Turchia: Un’intera famiglia curda è stata trucidata nella città di Konya
Il 30 luglio a Konya, una banda di fascisti razzisti turchi ha ucciso un’intera famiglia kurda composta da 7 persone ( 4 femmine 3 maschi).
Hanno attaccato la loro casa a Konya, nel distretto di Meram: li hanno uccisi con colpi di pistola e poi dato fuoco alla casa. Sono morti Yaşar Dedeoğlu, Barış Dedeoğlu, Serpil Dedeoğlu, Serap Dedeoğlu, İpek Dedeoğlu, Metin Dedeoğlu e Sibel Dedeoğlu.
Sette persone che vivevano lì da 24 anni e che avevano subìto altre aggressioni e minacce. Tutte denunciate alla polizia, senza risultato. Il “motivo” lo hanno detto ieri la procura (che ha fermato dieci sospetti) e i ministri degli Interni Soylu e della giustizia Gul: non si è trattato di un crimine d’odio o razzista, ma “di una disputa che va avanti da 11 anni tra due famiglie”.
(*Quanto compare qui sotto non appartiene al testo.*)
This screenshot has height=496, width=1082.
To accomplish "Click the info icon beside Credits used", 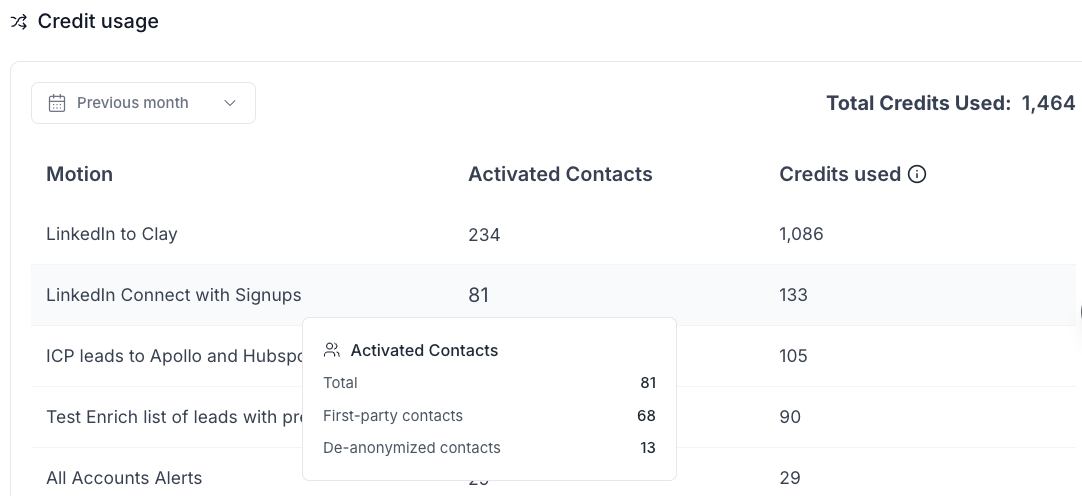I will (917, 174).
In una sola settimana ci sono stati attacchi razzisti contro i curdi nelle province di Adana, Afyon, Ankara e Konya.
Particolari inquietanti sul massacro di una famiglia Curda a Bahcesehir
Si va colorando di particolari inquietanti la notizia del massacro, della strage razzista del 30 luglio in cui ben sette curdi (tre donne) hanno perso la vita nel villaggio di Bahçeşehir (distretto di Meran, Konya).
Infatti si torna a parlare di Engin Dinc, nominato da Erdogan capo della polizia della provincia in cui il misfatto è avvenuto poco prima della strage. Membro dei Servizi, in passato Dinc venne portato in giudizio in quanto implicato nell’assassinio di un giornalista armeno, Hrant Dink.
Ma poi il reato era andato in prescrizione, Engin Dinc aveva goduto di una promozione e il sospetto autore materiale del delitto, Erhan Tuncel, sarebbe stato “arruolato” come informatore.
Prima ancora Engin Dinc aveva diretto i Servizi nella provincia di Trabzon, all’epoca in cui alcuni familiari dei prigionieri politici di sinistra erano stati – letteralmente – linciati. Risaliva allo stesso periodo un misterioso attentato (presumibilmente per mano dello stesso gruppo implicato nell’uccisione di Hrant Dink) e l’assassinio del sacerdote Andrea Santoro (2006).
Non solo. Ai primi di ottobre 2015, quando erano ancora sottoposti alla sua direzione, i Servizi erano entrati in possesso dei piani dello Stato islamico per colpire un raduno pacifista ad Ankara. Per la precisione, qualche giorno prima del devastante attentato(in cui morirono un centinaio di persone (sia curdi che militanti della sinistra turca), ma l’informazione veniva inoltrata alla direzione provinciale antiterrorismo solo il 10 ottobre,
Oltre ad aver assassinato sette appartenenti alla famiglia Dedeoglu, i “nazionalisti turchi” (come si erano definiti nel corso di una precedente aggressione risalente al 12 luglio) ne hanno ferito diversi altri e incendiato le abitazioni dei curdi. I cinque turchi fermati dopo la prima aggressione erano stati presto rilasciati per “mancanza di prove” e comunque appare evidente come gli autori di tali azioni criminali godano di una sostanziale impunità.
Manifestazioni di protesta si sono svolte in varie località e in particolare davanti alla sede di HDP a Tarde (provincia di Mersin) dove la deputata Fatma Kurtalane il copresidente provinciale del partito Bekir Anackaya hanno sfilato con uno striscione in cui si leggeva “Noi conosciamo i nomi degli assassini”. Sia a Tarde che a Diyarbakir (Amed) come nella provincia di Adiyamanla folla qui radunata scandiva slogan contro il fascismo.
Alcuni esponenti turchi dell’opposizione hanno chiesto che tali aggressioni siano oggetto di indagini approfondite.
A tale scopo una delegazione di CHP, guidata daAbdullatif Sener, si è recata a Meran per conoscere direttamente la situazione.
Nel frattempo è giunta la notizia di nuovi episodi – qualificabili come veri e propri pogrom – contro famiglie di lavoratori agricoli curdi ad Antalya. Assaliti da centinaia di turchi – qualificabili come “fascisti di fatto” – hanno dovuto lasciare le loro abitazioni.